The yield on the 10-year US Treasury note surged above 4.7% this week, reaching levels unseen since April. This spike, driven by falling bond prices, has weighed heavily on major currencies, with the euro nearing parity and the pound briefly losing over 1%.
Investor sentiment took another hit following reports that President-elect Donald Trump may declare a national economic emergency to justify sweeping import tariffs. Despite Trump denying plans to limit tariffs to critical goods, concerns persist. Initially, investors welcomed the prospects of deregulation and tax cuts under Trump. However, fears that tariffs could reignite inflation, strain government resources, and restrict the Federal Reserve's ability to cut rates have grown.
BCA analysts, led by Arthur Budaghyan, anticipate 10-year Treasury yields could climb to 5%, a move that would increase corporate borrowing costs.

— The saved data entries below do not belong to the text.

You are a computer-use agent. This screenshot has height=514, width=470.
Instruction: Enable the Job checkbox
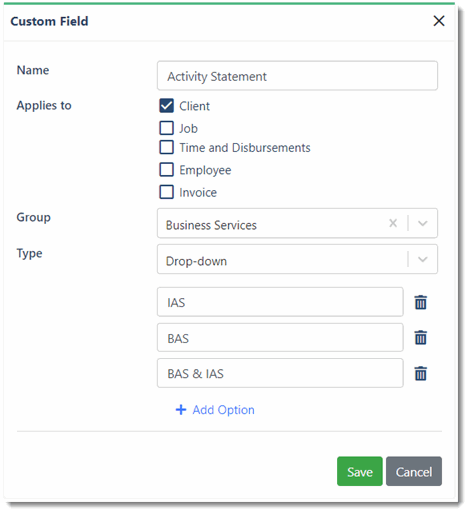pos(166,128)
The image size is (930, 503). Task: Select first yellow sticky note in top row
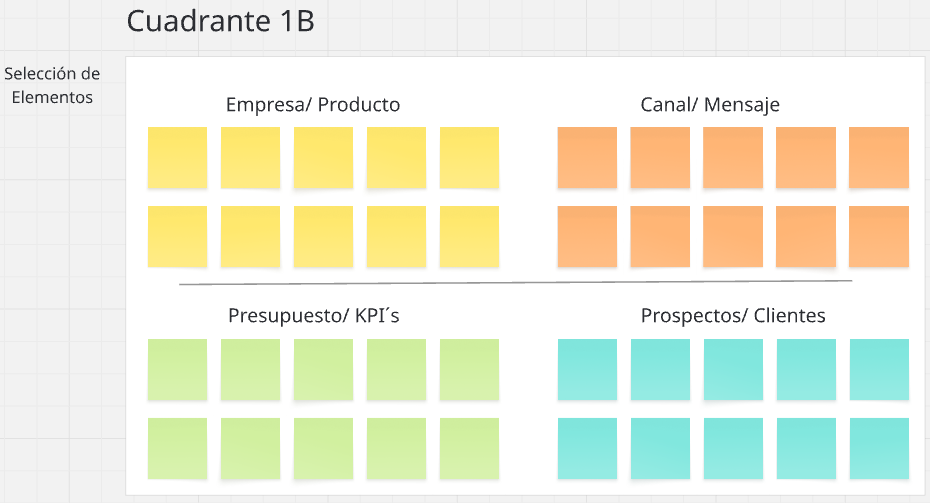tap(177, 157)
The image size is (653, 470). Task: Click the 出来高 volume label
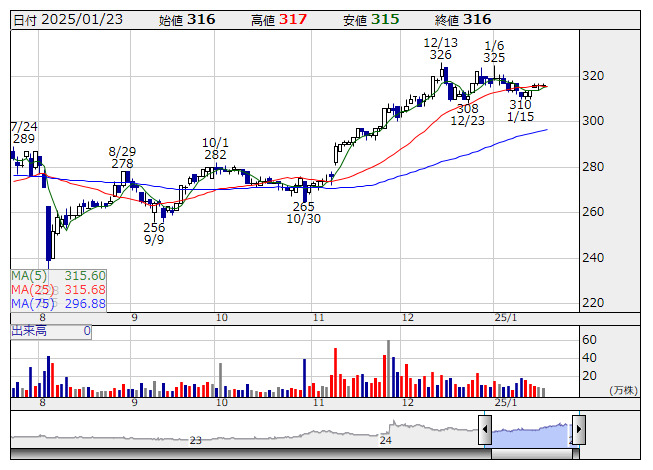tap(30, 330)
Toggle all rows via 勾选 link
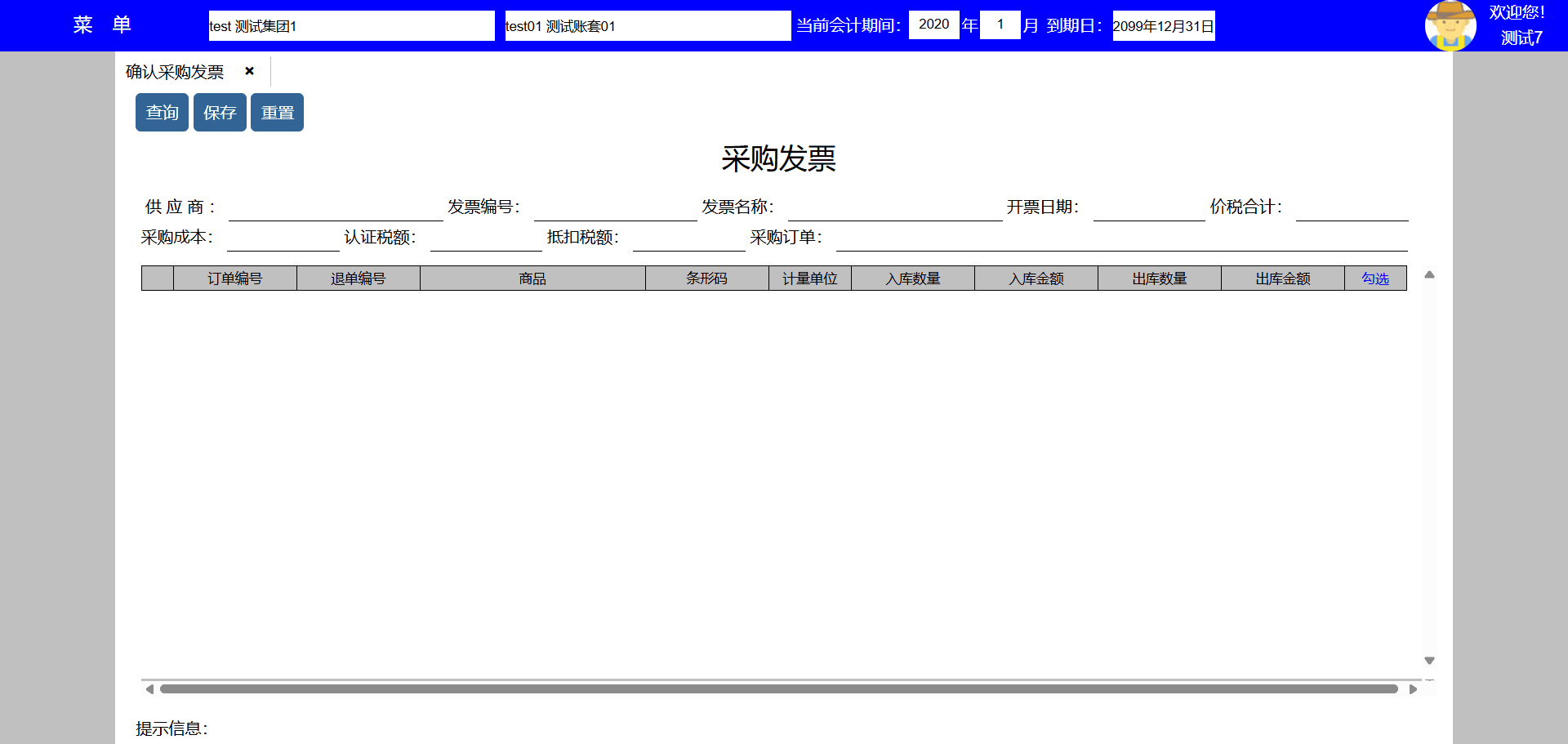This screenshot has height=744, width=1568. (1374, 278)
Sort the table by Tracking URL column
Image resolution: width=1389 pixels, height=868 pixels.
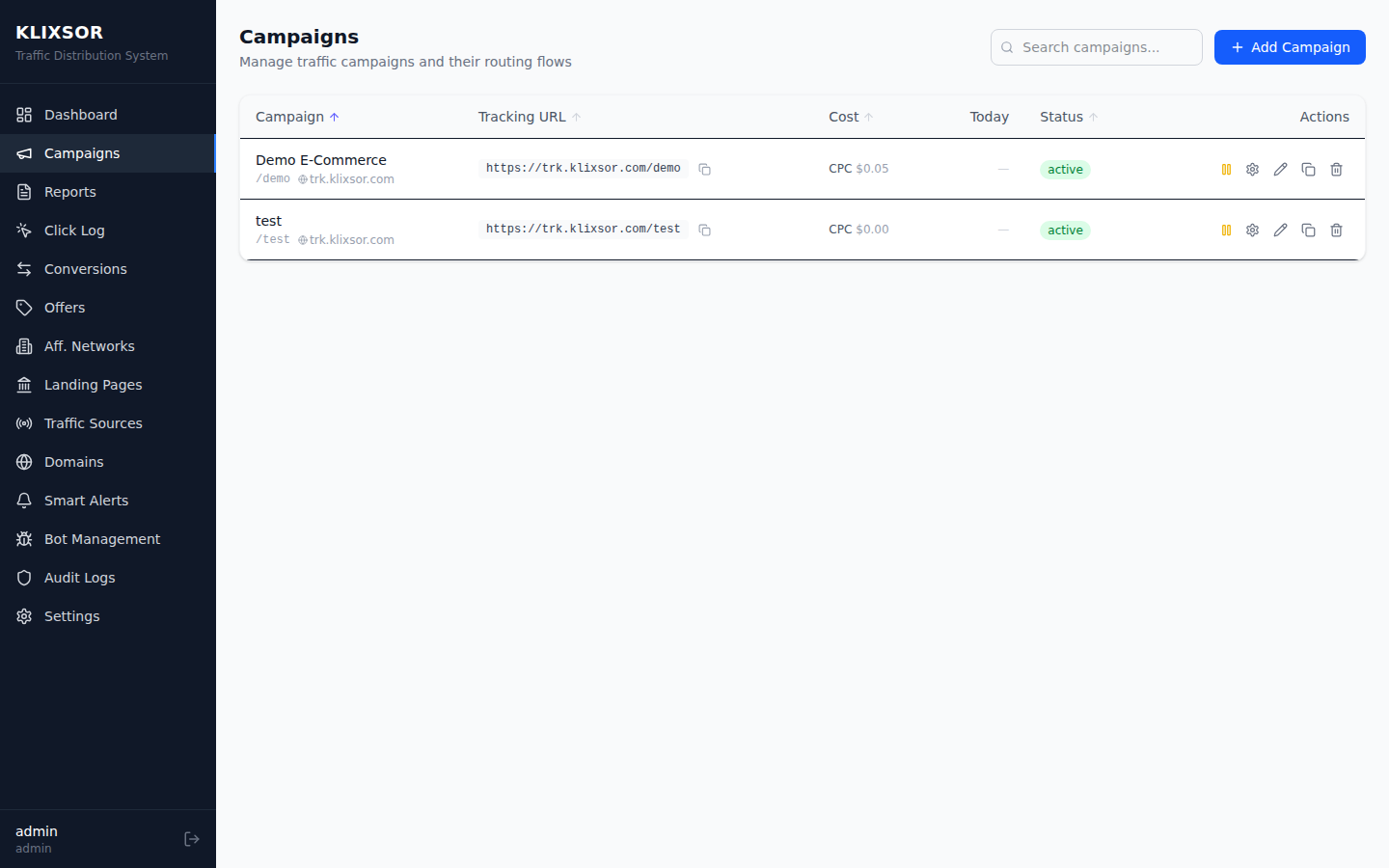(x=521, y=117)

This scenario could particularly hurt mid- and small-cap stocks, while elevated Treasury yields and frothy equity valuations leave US stocks increasingly vulnerable.
The US equity risk premium, a measure of the additional return investors expect for choosing stocks over government bonds, is currently "very depressed," according to BCA Research. Although US equities surged after Trump's November victory, the S&P 500 remained largely flat this week, signaling potential weakness.
The combination of rising yields, tariff concerns, and stretched valuations poses significant challenges to US markets. Investors will be watching closely as these dynamics continue to unfold.